About the time that Barry wrote his column the markets generally took off after spending the better part of three years (or more) being range-bound. At the same time we could see the Economy beginning to slow (at least in our analysis, more recently and now moreso). On the Structural side of things the deep & hidden risks in the credit markets (their roles in market demands & dynamics are in the Buyout and Buyback posts which agree pretty well with Barry's stance) became somewhat apparant this summer with the Bear blowup. Or did it - some commentators were issuing pretty serious warnings in the Winter ( a Lurking Debt Bomb ) and the Shanhai Surprise was another canary as well. But the Technicals have gotten nothing but "better" since last Fall, though volume and other indicators have gotten weaker. And several key markets, e.g. Emerging Markets, Technology, et.al. have been running ahead of even the more staid S&P and NYSE.

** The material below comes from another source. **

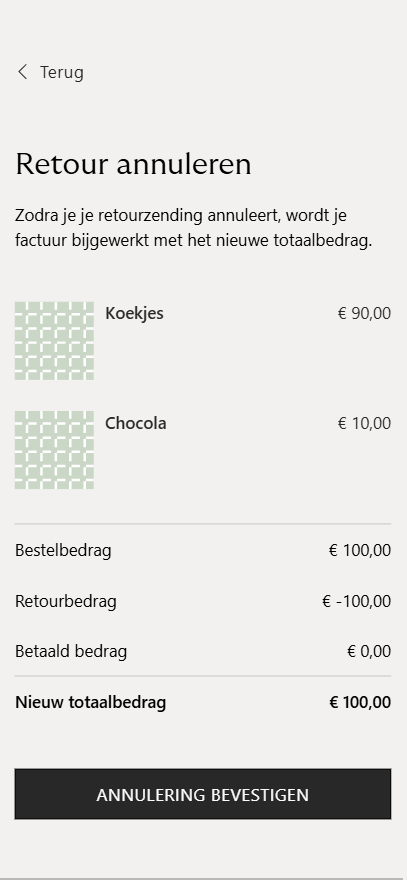
Task: Click the Retour annuleren heading
Action: [133, 164]

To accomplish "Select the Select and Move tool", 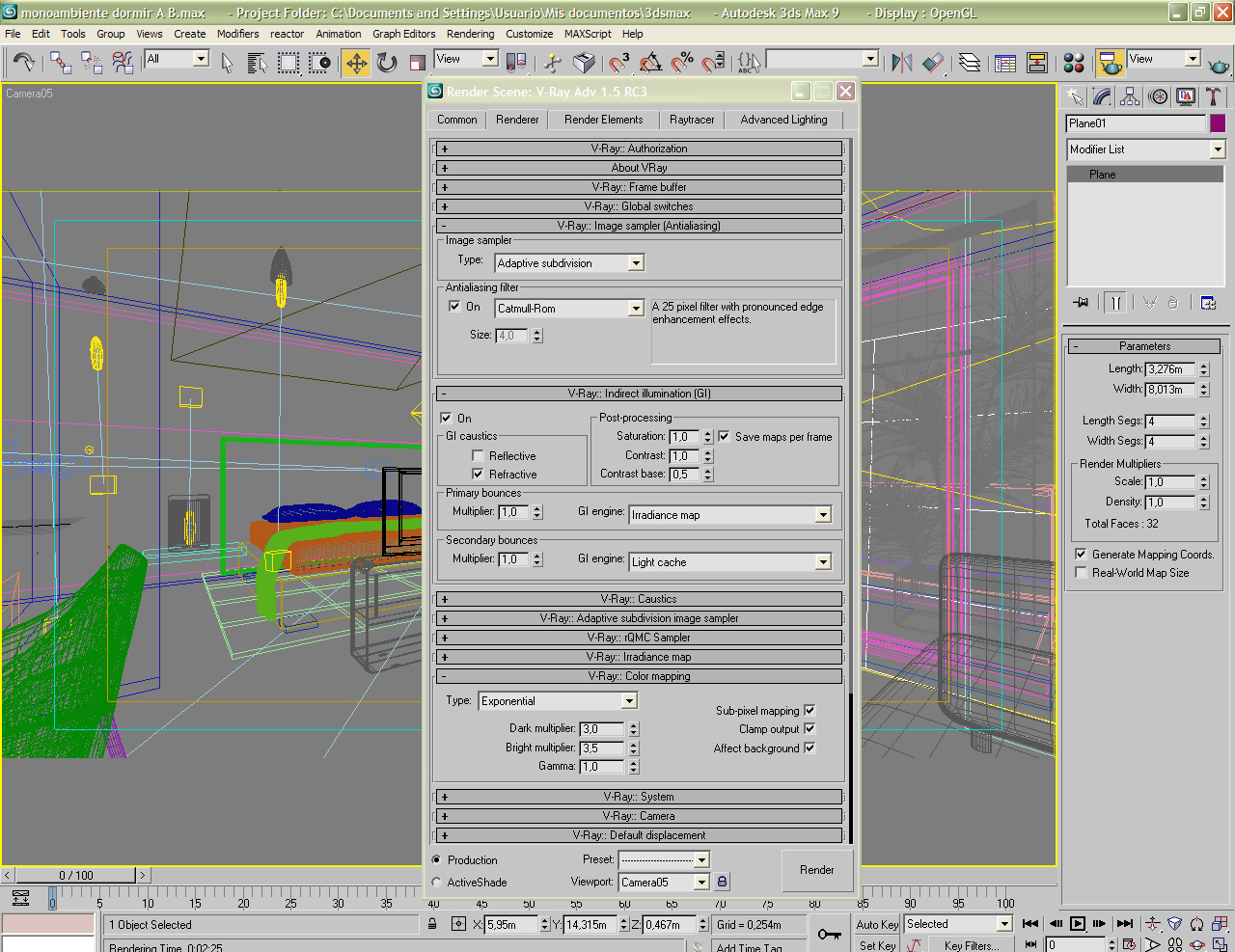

So if Fundamentals are deteriorating, Structure is increasingly unfavorable with a combination of increased credit risks and unknown (unknowable ???) values and the markets have headed up out of their trading range what's left ? Sentiment and Psychology would seem, by elimination, to be driving the chariot, wouldn't they ?

Based on the expectation for earnings next year, especially in Tech. Yet one has to wonder about that as well. ( Dr. Pangloss Treating Goldie; Tech, Tech, Who's Got the Tech...) . You're free, of course, to reach your own conclusions but it sure looks to me as if things are getting more than a little forthy - being driven more by momentum and positive psychology combined with a very sanguine sentiment than basics.

In the short-run though it seems to me that you'd want to let long bets ride, see how the markets behave and if we get some clarity but not make any major new long bets unless you're willing to let 'em ride for quite awhile (like years !).